É um cenário diferente do de 2010, quando o BC chegou a envolver a Polícia Federal para ajudar a fechar as portas da Fairplace, startup pioneira do setor no País, aberta em 2010. O que mudou, de lá para cá, foi o impacto que esse tipo de startup começou a causar na economia global. 

Essa modalidade de crédito surgiu no Reino Unido em 2005. Hoje, nomes como Zopa e Funding Circle já faturam mais de US$ 50 milhões ao ano e fazem a economia circular – um estudo da Oxford Economics, lançado em 2017, diz que os empréstimos realizados pela Funding Circle geraram contribuições anuais de US$ 5 bilhões à economia dos quatro países em que atua. De cada US$ 1 emprestado pela startup às pequenas empresas, US$ 1,92 voltou para a economia local. “O crédito barato muda a dinâmica dos países”, diz Rafael Schur, sócio da consultoria EY. 

Inspiradas pelo exemplo de fora, as startups brasileiras começaram a operar mesmo sem regulamentação específica. “A forma mais comum foi operar em parceria com instituições já reguladas pelo BC e fazer uma ‘barriga de aluguel’ para comprovar o mínimo de capital exigido”, explica Bruno Diniz, sócio da consultoria de inovação Spiralem. Para especialistas, as dezenas de empresas de crédito entre pessoas em operação no País deverão continuar operando, no curto prazo, com essas parcerias. 

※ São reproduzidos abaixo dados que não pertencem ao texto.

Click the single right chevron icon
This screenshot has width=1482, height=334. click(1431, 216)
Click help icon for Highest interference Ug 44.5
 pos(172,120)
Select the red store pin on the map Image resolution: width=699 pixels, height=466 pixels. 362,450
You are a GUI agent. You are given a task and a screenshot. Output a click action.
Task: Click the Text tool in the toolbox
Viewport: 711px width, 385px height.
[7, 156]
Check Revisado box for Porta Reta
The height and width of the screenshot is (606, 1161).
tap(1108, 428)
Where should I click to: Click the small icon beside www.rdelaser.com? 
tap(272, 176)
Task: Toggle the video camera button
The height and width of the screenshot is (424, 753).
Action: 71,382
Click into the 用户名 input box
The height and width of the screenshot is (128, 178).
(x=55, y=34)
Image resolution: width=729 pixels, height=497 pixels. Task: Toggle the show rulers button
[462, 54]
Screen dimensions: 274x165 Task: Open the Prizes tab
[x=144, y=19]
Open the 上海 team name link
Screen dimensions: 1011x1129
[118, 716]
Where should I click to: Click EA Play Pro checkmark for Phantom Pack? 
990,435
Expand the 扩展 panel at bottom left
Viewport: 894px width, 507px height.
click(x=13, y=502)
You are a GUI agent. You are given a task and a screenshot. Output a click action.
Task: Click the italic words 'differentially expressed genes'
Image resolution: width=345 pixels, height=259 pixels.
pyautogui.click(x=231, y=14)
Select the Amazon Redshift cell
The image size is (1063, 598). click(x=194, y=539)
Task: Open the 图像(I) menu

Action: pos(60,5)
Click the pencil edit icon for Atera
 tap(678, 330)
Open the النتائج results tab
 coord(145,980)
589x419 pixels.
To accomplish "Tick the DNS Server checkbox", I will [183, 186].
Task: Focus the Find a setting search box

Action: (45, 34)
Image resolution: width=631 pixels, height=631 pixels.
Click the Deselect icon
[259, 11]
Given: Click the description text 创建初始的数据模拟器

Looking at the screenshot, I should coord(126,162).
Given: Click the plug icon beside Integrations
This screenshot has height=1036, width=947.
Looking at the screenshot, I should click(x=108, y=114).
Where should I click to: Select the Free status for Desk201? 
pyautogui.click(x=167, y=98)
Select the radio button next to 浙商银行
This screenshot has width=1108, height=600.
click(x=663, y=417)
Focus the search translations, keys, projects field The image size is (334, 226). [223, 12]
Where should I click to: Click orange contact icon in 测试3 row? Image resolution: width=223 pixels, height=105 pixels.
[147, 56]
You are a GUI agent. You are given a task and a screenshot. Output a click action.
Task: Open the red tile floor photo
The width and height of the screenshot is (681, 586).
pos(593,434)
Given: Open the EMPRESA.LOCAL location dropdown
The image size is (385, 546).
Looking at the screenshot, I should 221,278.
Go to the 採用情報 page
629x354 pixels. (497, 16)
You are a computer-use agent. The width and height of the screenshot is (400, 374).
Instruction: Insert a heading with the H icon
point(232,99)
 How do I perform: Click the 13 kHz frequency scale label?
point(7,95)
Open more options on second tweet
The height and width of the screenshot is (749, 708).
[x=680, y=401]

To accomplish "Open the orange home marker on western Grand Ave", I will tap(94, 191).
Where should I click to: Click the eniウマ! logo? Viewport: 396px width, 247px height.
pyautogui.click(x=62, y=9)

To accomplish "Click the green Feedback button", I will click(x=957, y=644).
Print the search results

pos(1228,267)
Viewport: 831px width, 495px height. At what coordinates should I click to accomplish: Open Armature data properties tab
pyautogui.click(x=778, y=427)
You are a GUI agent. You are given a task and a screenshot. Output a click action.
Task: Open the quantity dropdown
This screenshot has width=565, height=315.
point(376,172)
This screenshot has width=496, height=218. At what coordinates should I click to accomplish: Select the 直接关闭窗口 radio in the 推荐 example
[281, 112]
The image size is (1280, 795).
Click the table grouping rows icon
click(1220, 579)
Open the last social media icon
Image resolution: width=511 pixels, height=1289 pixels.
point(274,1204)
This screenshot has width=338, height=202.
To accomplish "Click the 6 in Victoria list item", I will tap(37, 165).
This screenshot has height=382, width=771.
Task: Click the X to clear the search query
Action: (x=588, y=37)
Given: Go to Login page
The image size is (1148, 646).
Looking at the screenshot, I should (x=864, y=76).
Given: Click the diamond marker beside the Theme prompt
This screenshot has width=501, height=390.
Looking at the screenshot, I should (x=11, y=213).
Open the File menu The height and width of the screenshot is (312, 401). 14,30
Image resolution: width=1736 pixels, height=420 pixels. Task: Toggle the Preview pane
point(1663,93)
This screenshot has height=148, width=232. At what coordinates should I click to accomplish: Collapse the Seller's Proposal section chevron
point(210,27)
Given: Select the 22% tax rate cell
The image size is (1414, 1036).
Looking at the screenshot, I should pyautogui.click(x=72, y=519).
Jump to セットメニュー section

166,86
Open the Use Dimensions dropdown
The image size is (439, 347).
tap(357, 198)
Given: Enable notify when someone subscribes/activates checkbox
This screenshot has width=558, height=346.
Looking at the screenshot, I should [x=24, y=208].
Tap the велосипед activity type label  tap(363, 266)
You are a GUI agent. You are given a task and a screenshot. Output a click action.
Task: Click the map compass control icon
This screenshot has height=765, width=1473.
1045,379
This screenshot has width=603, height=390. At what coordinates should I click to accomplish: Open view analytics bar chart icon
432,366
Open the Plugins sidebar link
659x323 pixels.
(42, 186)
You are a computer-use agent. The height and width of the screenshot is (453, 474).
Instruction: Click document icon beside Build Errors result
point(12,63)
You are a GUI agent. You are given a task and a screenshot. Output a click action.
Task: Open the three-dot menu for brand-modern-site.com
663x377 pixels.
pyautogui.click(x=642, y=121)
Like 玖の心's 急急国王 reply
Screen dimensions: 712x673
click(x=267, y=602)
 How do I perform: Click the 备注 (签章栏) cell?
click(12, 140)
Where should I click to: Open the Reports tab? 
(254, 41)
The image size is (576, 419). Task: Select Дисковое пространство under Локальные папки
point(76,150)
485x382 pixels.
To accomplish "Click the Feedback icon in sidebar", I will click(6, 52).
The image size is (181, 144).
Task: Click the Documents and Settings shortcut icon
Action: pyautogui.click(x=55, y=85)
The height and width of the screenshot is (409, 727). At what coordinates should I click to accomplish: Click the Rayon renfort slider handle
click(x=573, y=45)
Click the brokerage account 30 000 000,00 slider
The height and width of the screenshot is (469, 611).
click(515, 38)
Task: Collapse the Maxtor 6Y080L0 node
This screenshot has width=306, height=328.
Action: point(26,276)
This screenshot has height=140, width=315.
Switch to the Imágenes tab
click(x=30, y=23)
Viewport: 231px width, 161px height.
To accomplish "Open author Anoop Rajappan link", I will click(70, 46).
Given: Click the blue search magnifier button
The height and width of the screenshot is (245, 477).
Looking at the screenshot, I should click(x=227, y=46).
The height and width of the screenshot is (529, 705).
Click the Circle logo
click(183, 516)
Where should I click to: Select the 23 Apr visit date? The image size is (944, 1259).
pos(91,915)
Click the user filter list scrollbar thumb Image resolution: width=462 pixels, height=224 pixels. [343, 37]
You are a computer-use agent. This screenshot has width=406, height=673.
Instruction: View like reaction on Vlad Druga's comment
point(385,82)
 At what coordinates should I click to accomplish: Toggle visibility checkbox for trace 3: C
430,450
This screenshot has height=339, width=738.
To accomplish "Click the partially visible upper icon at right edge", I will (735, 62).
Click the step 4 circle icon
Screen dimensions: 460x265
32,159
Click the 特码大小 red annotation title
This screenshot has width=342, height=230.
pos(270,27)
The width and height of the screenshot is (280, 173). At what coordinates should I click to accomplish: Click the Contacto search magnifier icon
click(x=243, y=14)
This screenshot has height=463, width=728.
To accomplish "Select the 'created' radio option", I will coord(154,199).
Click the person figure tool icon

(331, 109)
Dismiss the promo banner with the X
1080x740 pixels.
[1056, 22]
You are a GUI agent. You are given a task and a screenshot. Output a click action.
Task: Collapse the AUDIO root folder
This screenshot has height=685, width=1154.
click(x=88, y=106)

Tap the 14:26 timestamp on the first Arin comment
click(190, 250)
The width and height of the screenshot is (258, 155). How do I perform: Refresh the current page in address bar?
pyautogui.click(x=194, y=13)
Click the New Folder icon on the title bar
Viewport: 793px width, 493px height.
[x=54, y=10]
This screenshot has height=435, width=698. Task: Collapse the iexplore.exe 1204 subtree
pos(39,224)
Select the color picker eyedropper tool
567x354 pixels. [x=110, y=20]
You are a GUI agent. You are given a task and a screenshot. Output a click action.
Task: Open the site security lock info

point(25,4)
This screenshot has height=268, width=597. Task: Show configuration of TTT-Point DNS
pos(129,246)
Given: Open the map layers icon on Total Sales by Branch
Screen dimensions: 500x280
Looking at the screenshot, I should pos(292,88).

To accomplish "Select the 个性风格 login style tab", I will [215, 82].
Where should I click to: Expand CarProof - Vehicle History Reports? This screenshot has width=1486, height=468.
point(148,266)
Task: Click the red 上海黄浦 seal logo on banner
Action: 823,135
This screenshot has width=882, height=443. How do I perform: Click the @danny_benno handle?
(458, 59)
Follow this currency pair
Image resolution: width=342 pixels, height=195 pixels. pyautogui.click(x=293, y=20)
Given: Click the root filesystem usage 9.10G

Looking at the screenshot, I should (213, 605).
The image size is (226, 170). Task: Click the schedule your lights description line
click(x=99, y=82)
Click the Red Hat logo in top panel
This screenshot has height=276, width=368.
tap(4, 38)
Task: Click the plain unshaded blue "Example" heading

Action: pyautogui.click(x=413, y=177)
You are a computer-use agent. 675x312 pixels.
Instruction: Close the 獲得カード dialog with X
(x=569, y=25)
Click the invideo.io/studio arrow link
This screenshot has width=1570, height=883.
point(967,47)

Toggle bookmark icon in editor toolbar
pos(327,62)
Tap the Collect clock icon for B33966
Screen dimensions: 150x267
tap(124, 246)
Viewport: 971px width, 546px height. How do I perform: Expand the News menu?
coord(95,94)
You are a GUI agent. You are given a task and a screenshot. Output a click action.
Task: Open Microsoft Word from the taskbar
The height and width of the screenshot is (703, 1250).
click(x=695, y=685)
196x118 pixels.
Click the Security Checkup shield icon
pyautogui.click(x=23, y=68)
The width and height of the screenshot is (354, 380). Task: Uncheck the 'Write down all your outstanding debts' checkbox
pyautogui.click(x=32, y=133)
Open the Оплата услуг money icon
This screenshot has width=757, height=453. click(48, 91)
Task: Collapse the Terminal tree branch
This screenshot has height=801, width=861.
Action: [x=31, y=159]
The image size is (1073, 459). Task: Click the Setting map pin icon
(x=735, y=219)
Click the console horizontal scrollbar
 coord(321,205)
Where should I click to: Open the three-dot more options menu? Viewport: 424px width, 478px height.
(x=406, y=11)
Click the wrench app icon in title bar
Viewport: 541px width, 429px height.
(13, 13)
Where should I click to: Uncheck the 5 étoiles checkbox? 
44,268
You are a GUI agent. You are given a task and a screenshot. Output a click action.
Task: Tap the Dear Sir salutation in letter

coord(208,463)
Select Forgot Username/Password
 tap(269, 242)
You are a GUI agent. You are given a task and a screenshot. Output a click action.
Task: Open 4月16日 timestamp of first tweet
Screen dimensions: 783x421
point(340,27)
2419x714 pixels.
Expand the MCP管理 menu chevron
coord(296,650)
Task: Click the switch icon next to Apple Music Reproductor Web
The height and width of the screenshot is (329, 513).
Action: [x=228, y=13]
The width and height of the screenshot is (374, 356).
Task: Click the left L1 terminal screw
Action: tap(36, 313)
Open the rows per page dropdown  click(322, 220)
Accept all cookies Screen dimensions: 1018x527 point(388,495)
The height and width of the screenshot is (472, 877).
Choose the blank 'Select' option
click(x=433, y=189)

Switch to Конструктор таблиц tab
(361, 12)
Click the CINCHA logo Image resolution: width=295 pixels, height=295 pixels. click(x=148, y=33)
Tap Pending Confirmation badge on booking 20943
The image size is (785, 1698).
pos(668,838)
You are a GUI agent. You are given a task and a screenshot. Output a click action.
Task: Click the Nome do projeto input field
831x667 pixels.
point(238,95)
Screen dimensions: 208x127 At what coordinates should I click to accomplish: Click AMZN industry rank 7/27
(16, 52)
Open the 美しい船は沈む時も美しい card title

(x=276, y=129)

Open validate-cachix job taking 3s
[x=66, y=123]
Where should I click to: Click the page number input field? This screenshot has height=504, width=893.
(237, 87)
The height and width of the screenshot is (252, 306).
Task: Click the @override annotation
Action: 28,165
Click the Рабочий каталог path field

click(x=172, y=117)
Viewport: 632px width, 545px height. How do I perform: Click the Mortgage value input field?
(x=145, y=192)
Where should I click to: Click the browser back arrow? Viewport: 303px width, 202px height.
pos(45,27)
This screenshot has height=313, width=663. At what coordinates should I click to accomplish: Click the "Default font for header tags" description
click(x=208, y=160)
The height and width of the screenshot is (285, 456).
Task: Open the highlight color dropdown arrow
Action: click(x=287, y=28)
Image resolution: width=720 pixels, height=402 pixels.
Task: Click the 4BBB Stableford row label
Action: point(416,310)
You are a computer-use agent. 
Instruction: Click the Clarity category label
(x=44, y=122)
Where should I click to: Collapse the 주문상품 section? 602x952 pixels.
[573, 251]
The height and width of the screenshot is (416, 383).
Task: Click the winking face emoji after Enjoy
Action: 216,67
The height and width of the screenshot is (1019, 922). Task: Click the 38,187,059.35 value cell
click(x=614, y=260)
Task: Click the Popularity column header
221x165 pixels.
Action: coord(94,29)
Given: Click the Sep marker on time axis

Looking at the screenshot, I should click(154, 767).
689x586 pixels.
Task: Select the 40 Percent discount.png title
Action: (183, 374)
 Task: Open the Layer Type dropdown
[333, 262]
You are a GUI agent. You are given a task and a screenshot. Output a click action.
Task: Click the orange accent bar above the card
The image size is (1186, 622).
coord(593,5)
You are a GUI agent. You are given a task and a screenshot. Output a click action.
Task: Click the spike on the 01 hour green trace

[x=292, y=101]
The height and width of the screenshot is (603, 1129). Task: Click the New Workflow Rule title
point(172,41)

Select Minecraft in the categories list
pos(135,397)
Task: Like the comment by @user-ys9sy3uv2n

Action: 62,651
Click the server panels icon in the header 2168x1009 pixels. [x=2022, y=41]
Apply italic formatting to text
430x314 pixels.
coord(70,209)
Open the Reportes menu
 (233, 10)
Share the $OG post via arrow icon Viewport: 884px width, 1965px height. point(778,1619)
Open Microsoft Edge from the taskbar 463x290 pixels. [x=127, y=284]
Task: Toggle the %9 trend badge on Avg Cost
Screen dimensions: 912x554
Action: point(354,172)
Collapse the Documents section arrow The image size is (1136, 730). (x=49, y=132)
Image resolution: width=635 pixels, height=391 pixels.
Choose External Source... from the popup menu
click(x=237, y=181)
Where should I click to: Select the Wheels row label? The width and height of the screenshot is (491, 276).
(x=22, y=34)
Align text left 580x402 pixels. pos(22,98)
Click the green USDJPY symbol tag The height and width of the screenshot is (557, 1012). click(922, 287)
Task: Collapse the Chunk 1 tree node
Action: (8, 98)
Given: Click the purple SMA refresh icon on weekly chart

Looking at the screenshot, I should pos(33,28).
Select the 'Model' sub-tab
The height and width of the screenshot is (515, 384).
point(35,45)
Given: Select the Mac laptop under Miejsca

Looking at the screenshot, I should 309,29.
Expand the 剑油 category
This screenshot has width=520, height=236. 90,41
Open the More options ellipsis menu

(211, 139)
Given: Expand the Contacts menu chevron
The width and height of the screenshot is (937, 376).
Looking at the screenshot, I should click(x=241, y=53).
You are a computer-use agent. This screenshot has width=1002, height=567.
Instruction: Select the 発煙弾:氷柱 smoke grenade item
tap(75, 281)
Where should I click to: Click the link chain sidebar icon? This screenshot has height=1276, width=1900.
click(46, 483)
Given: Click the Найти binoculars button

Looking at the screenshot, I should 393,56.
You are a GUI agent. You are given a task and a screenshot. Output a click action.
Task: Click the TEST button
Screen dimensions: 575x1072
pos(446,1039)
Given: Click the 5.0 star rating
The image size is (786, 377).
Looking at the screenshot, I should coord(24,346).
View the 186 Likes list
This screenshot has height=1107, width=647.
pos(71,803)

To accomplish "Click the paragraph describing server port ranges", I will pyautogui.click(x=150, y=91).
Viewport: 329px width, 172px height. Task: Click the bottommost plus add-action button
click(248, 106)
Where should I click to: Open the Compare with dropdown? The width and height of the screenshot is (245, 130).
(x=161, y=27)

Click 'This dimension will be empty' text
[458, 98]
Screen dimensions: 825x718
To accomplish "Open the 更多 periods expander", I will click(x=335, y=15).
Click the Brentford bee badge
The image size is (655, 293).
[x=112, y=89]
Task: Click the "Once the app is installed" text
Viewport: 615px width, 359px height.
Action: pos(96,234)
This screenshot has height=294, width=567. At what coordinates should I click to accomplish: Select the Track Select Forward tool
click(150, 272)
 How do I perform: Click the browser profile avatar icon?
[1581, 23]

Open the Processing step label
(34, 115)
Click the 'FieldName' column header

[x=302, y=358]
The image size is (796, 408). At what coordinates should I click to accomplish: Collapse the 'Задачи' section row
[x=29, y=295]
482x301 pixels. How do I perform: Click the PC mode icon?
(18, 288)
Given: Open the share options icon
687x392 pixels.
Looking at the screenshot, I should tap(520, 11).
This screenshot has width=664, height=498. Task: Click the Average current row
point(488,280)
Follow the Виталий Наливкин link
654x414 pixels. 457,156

Domínio. Hoje, 80% de crédito fornecido no Brasil é realizado pelos cinco grandes bancos – Itaú, Banco do Brasil, Caixa, Bradesco e Santander. As taxas vão de juros começam em 70% ao ano e vão até 300%, em alguns casos. Não à toa, diz o Sebrae, que atualmente menos de 8% das micro e pequenas empresas do País têm acesso a crédito atualmente.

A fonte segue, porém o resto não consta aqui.